A quelques jours de l’élection présidentielle prévue vendredi à Djibouti, le chef de l’Etat sortant, Ismaïl Omar Guelleh, apparaît largement favori. Après près de trois décennies au pouvoir, il brigue un nouveau mandat face à un unique adversaire peu connu du grand public.
Agé de 78 ans et surnommé « IOG », le président dirige le pays depuis 1999, année où il avait succédé à Hassan Gouled Aptidon, dont il fut un proche collaborateur dès l’indépendance en 1977.
La campagne électorale, lancée fin mars, s’est déroulée sans véritable suspense. Le président sortant a multiplié les déplacements à travers le pays, mettant en avant son rôle de garant de la stabilité dans une région sous tension.

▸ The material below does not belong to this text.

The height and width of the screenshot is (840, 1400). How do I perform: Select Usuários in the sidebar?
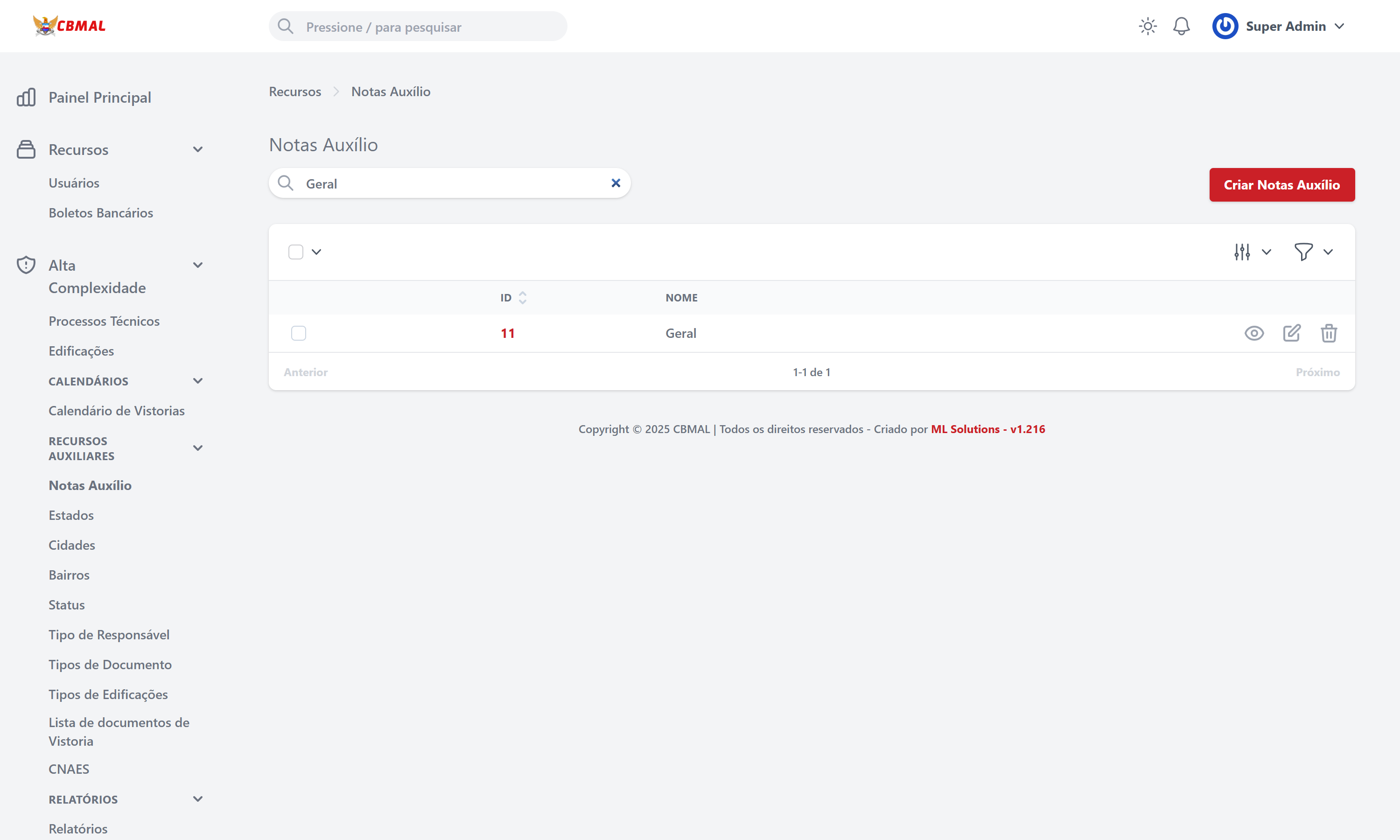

Dans ce contexte géopolitique complexe, Djibouti tire parti de sa position stratégique. Bordant le détroit de Bab el-Mandeb, passage clé du commerce maritime mondial, le pays accueille des bases militaires de plusieurs puissances, dont la France, les États-Unis, la Chine, le Japon et l’Italie. Cette présence internationale constitue à la fois une source de revenus et un levier d’influence politique.
Cependant, l’économie djiboutienne reste fragile, largement dépendante de ses activités portuaires, qui représentent environ 70 % du produit intérieur brut et reposent en grande partie sur les échanges avec l’Éthiopie. Par ailleurs, les tensions régionales, notamment liées au conflit au Yémen et aux menaces pesant sur la sécurité du Bab el-Mandeb, accentuent les incertitudes.
Sur le plan intérieur, plus de 256 000 électeurs sont appelés aux urnes dans ce pays d’un peu plus d’un million d’habitants. Mais le scrutin se tient dans un climat politique contesté. L’opposition, affaiblie et divisée, dénonce depuis des années des restrictions à ses activités, évoquant pressions, arrestations et obstacles administratifs.
Face au président sortant, seul Mohamed Farah Samatar est en lice. A la tête d’un parti sans représentation parlementaire, cet ancien membre du parti présidentiel reste largement méconnu des électeurs.